Huawei didn’t mince words during the Mate 30 Pro event a few days ago when it came to talking about the Android OS the new phones will run. The company explained it can use any of Google’s apps because of the ban. Huawei further announced that its own Google Play store alternative will operate on these devices, and revealed it’s ready to invest some $1 billion to make that ecosystem a viable alternative to Google’s. That sounds great in theory, but in practice, any Mate 30 Pro buyer from the US (if you can get it) and Europe wants Google apps preinstalled, particularly the Play store, Google Maps, and YouTube. Soon after the Mate 30 event, it was discovered that you only need 10 minutes to install all the Google Android apps you love, and turn the Mate 30 Pro into the flagship it should have been without the ban. But that avenue is no longer available to buyers, as a security researcher figured out how the whole thing works, concluding that the workaround might also be a security issue.
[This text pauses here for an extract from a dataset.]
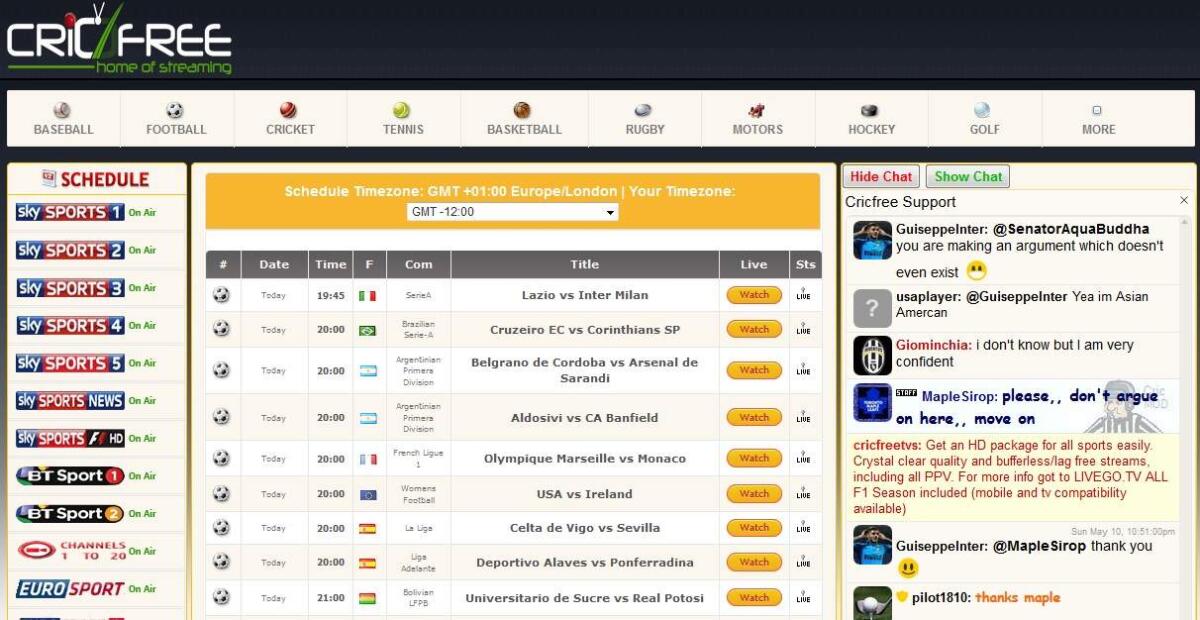This screenshot has width=1200, height=620.
Task: Click the football icon next to Lazio vs Inter Milan
Action: pyautogui.click(x=223, y=295)
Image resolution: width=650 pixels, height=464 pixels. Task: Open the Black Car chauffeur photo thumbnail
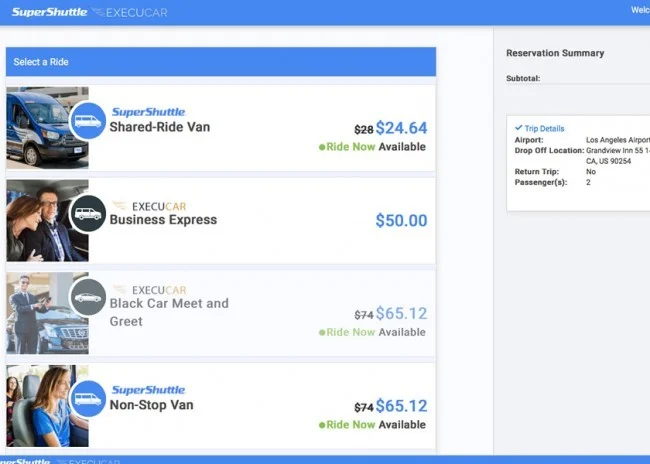pyautogui.click(x=40, y=313)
John Wu explained on Medium how it’s possible to install Google’s suite of apps on the handset:
The currently widespread method to install Google Services on newly released Huawei devices relies on undocumented Huawei specific MDM APIs. Although this “backdoor” requires user interaction to be enabled, the installer app, which is signed with a special certificate from Huawei, was granted privileges nowhere to be found on standard Android systems.
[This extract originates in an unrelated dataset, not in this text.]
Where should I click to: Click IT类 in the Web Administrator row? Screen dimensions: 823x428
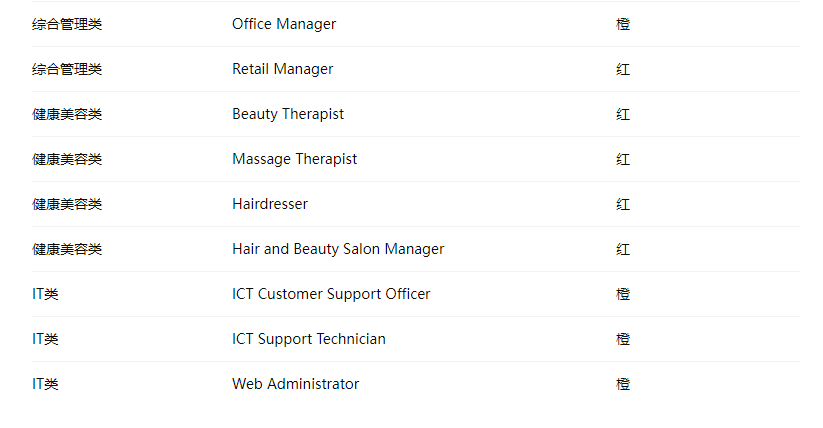(45, 384)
It’s important to note that the “backdoor” mentioned above isn’t the kind of backdoor you’d expect, the kind that intelligence agencies would flag for its ability to spy on the user — again, from Wu:
This undocumented API is not the “OMG Huawei is spying on us OMG” kind of backdoor many media might wish to exist. It is protected behind rigorous verification on Huawei’s side and requires user interaction to allow the permission to be granted.
Wu explained that the Chinese app that lets you install Google apps on the handset basically gave these apps system apps status. And Google apps are system apps on regular Androids sold in markets where Google is allowed to do business:
For some reason, Huawei has undocumented MDM APIs that allow apps to install system apps and install undetachable apps. It is a well-known trick among Android enthusiasts to “flash an app into system” to unleash system privileges for some specific app; however, in this case it is certainly not the same thing because a. the bootloader is locked and Android Verified Boot is enforced; b. Huawei format their system/vendor/product partitions as EROFS, a read-only, compressed filesystem. This means the system framework in Huawei’s OS has a “backdoor” that allows permitted apps to flag some user apps as system apps despite the fact that it does not actually exist on any read-only partitions.
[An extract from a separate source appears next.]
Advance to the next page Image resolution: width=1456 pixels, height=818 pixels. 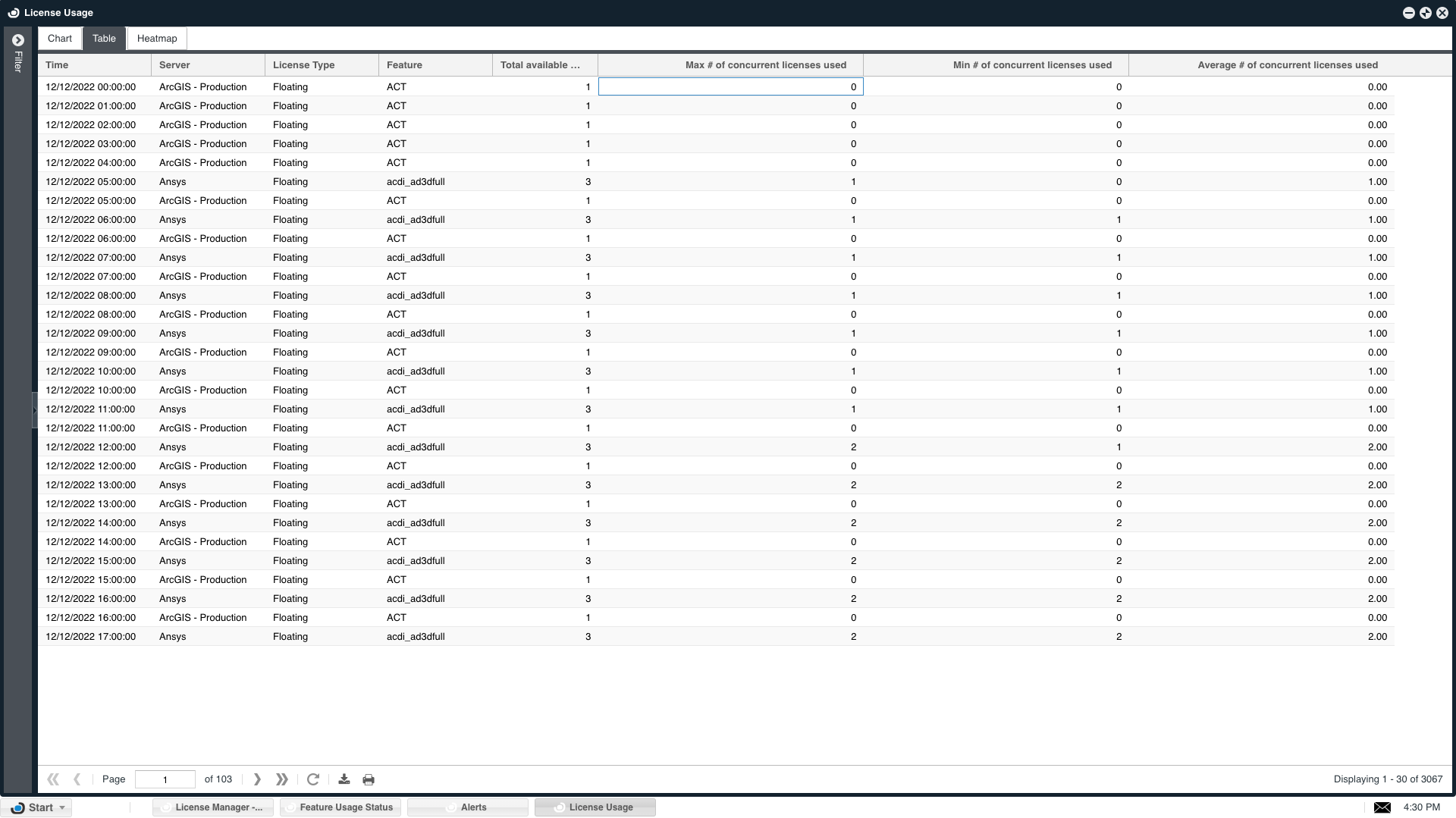257,779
Wu concludes that Huawei must have reviewed this LZPlay app, and “explicitly allows its existence.”
Back when we found the app, we warned you that the entire process relies on you trusting a Chinese app to pull off the Google magic. At the same time, we told you that Huawei can’t afford a security scandal just as it’s trying to prove to the West that it’s a trustworthy company.
Huawei told Bloomberg that it had no involvement with the LZPlay app.
Even so, the app is no longer available to download, which means you can’t install Google apps on the Mate 30 Pro using this workaround.
Furthermore, after Wu’s discovery, the Mate 30 Pro running Google apps lost its SafetyNet certification, which is one requirement to use Google Pay. Per 9to5Google you can’t use Google Pay any longer on the Mate 30 phones, although it was possible to do so previously.